Keleş Abdullah, Harput Mehmet Volkan, Türe Uğur
Department of Neurosurgery, Yeditepe University School of Medicine, Istanbul, Turkey.
Oper Neurosurg. 2020 Sep 1;19(3):E306-E307. doi: 10.1093/ons/opaa019.
In managing thalamic gliomas, total surgical removal is the most effective way of increasing overall survival. However, the thalamus is a difficult target because of surrounding neurovascular structures. According to the lesion's size/location/growth pattern, relation to neighboring structures, and surgeon's experience, most thalamic lesions can be reached through one of the 4 free surfaces: lateral ventricle, velar, cisternal, and third ventricle surfaces of the thalamus (3VsT).1-3 Approaching the thalamic lesions through the lateral side disrupts the integrity of internal capsule and corona radiata; thus, we never prefer this approach. For the removal of the lesions on the 3VsT, a transcallosal approach can be considered, but with this approach, we cannot reach 3VsT without harming the velar surface. In this 3-dimensional video, we demonstrate an endoscope-assisted contralateral perimedian supracerebellar suprapineal (CPeSS) approach to a glioma on the 3VsT. The patient, a 49-yr-old man, had progressive dizziness for a month. With the patient in a semisitting position, total resection was achieved via the endoscope-assisted CPeSS approach. This approach is entirely transcisternal-transventricular and is a natural route to the 3VsT. Although the route is longer than the ipsilateral approach, it requires no retraction and provides more direct and wider visualization. It allows complete visualization of the lateral border of the lesion. A perimedian approach also avoids the major tentorial bridging veins, which are mostly at the midline. High-definition neuroendoscope was a great adjunct that helped to visualize residual tumors at hidden corners. We suggest this approach for thalamic lesions on the third ventricle surface of the thalamus. The patient consented to the publication of his images and a written consent was obtained.

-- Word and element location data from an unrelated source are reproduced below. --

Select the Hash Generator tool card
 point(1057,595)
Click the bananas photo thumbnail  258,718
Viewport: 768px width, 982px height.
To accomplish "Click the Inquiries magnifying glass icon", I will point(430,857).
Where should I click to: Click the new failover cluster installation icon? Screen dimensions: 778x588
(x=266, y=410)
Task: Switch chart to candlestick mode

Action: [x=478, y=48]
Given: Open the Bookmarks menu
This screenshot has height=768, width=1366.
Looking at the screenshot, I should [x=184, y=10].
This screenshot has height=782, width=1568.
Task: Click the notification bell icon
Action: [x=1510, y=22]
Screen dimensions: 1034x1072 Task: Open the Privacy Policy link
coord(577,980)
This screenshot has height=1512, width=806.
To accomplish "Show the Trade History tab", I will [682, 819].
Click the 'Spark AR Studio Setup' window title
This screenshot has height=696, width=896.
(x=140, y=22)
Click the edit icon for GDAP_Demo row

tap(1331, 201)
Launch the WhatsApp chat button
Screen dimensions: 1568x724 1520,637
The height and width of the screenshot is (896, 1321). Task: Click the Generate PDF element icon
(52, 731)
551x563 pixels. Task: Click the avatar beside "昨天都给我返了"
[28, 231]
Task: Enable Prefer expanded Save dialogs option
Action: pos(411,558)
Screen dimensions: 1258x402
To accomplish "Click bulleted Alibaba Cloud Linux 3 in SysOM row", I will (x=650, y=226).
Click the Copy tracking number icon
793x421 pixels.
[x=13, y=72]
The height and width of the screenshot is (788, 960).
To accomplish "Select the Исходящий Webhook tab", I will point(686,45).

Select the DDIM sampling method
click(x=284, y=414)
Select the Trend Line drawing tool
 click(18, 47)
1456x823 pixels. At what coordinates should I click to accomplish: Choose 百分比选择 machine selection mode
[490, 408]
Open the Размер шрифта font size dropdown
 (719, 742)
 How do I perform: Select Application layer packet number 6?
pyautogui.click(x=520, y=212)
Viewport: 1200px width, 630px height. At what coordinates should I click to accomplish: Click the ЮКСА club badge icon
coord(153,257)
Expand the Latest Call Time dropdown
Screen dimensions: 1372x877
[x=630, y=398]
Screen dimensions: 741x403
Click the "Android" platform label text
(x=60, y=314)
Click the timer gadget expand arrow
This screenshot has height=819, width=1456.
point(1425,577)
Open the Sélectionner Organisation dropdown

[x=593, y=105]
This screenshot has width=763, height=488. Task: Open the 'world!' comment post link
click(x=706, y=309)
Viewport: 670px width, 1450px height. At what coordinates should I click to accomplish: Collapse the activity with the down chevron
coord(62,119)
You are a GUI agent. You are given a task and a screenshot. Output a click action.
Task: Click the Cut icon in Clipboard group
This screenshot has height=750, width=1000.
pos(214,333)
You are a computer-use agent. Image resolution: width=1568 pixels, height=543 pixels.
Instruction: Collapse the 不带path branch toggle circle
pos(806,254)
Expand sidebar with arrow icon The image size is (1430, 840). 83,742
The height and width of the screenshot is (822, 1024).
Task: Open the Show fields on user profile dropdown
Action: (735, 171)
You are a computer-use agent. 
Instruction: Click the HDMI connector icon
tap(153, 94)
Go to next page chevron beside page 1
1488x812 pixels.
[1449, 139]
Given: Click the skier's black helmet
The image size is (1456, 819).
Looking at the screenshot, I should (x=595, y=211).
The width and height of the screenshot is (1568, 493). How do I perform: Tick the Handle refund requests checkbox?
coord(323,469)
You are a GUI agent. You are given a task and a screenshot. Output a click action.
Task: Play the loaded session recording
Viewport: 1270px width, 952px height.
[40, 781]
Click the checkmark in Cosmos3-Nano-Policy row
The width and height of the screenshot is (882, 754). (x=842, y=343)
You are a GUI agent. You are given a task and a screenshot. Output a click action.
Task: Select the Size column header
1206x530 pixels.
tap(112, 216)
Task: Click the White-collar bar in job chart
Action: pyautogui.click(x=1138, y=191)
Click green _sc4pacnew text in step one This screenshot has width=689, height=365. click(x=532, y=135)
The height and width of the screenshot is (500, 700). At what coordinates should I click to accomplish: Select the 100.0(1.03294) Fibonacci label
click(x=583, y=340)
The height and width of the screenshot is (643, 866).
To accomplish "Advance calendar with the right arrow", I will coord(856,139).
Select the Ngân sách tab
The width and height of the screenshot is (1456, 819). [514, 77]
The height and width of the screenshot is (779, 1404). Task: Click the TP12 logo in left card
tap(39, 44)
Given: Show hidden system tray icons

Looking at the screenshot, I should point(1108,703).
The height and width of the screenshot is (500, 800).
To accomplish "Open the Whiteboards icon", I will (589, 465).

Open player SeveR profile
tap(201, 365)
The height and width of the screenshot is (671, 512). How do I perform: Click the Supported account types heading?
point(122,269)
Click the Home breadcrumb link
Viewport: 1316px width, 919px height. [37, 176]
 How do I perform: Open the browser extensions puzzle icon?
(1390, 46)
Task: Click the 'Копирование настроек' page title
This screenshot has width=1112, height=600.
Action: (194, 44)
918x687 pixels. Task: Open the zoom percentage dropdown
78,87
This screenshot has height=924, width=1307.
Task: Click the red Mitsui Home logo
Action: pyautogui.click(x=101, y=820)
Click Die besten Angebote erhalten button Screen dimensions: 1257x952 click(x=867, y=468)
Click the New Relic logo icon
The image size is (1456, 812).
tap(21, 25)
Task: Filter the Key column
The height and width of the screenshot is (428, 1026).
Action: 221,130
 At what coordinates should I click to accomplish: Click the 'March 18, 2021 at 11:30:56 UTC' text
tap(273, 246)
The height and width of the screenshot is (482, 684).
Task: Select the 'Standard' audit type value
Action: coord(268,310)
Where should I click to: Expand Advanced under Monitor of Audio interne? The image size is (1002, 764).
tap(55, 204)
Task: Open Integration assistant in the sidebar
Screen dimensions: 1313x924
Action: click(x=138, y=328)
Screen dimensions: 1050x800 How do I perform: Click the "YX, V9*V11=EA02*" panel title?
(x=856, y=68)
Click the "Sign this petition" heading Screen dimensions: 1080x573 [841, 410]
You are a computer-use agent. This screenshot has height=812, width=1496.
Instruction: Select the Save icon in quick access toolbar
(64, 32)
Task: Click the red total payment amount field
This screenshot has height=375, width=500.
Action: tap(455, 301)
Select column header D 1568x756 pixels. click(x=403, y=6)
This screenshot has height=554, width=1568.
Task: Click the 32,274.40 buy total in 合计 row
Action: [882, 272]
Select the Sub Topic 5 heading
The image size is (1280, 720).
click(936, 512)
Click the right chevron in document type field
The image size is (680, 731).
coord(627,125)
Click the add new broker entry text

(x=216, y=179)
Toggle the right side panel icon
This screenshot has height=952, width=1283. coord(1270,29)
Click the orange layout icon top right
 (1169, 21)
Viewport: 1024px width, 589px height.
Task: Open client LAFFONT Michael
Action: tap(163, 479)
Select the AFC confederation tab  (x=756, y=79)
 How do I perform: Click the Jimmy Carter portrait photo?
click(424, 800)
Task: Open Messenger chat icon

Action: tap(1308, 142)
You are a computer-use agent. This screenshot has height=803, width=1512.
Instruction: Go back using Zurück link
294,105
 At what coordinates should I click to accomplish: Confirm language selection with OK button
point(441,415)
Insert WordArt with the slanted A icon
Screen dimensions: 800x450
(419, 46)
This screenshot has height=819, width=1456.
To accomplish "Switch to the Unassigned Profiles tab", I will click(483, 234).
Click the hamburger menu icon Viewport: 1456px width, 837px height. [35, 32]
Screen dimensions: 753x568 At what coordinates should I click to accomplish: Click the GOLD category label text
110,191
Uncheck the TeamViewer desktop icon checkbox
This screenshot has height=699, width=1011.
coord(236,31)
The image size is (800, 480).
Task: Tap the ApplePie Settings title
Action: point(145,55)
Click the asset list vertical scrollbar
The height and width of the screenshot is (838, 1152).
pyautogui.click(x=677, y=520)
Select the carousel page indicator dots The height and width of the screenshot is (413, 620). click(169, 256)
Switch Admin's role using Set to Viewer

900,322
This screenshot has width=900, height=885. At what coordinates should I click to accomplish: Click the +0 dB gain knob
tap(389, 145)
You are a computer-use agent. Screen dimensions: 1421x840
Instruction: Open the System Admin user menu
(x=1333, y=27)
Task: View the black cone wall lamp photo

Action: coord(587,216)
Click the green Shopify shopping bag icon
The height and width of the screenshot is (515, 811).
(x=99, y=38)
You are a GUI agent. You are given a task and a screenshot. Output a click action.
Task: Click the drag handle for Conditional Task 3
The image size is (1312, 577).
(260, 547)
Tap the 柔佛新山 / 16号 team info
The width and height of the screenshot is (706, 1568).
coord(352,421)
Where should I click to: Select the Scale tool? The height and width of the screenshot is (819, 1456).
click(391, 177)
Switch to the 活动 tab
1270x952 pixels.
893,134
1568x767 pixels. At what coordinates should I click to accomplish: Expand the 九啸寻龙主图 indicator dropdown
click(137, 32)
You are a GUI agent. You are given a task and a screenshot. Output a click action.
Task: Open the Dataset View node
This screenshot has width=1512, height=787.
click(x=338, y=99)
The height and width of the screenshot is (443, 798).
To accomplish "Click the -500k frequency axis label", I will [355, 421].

在丘脑胶质瘤的治疗中,手术全切除是提高总生存率的最有效方法。然而,由于丘脑周围的神经血管结构,丘脑是一个难以触及的靶点。根据病变的大小/位置/生长模式、与相邻结构的关系以及外科医生的经验,大多数丘脑病变可通过丘脑的四个游离面之一到达:侧脑室、小脑幕、脑池和第三脑室面(3VsT)。1-3 通过外侧接近丘脑病变会破坏内囊和放射冠的完整性;因此,我们从不倾向于这种方法。对于3VsT上病变的切除,可以考虑经胼胝体入路,但采用这种入路,在不损伤小脑幕面的情况下无法到达3VsT。 在这个三维视频中,我们展示了一种内镜辅助的对侧中脑旁小脑上松果体(CPeSS)入路治疗3VsT上的胶质瘤。患者为一名49岁男性,有进行性头晕1个月。患者处于半坐位,通过内镜辅助CPeSS入路实现了全切除。这种入路完全是经脑池-经脑室的,是到达3VsT的自然途径。虽然该路径比同侧入路长,但无需牵拉,提供了更直接和更宽的视野。它可以完整地观察到病变的外侧边界。中脑旁入路还避免了主要位于中线的小脑幕桥静脉。高清神经内镜是一个很好的辅助工具,有助于观察隐藏角落的残留肿瘤。 我们建议对丘脑第三脑室面上的丘脑病变采用这种入路。 患者同意发表其图像并获得了书面同意。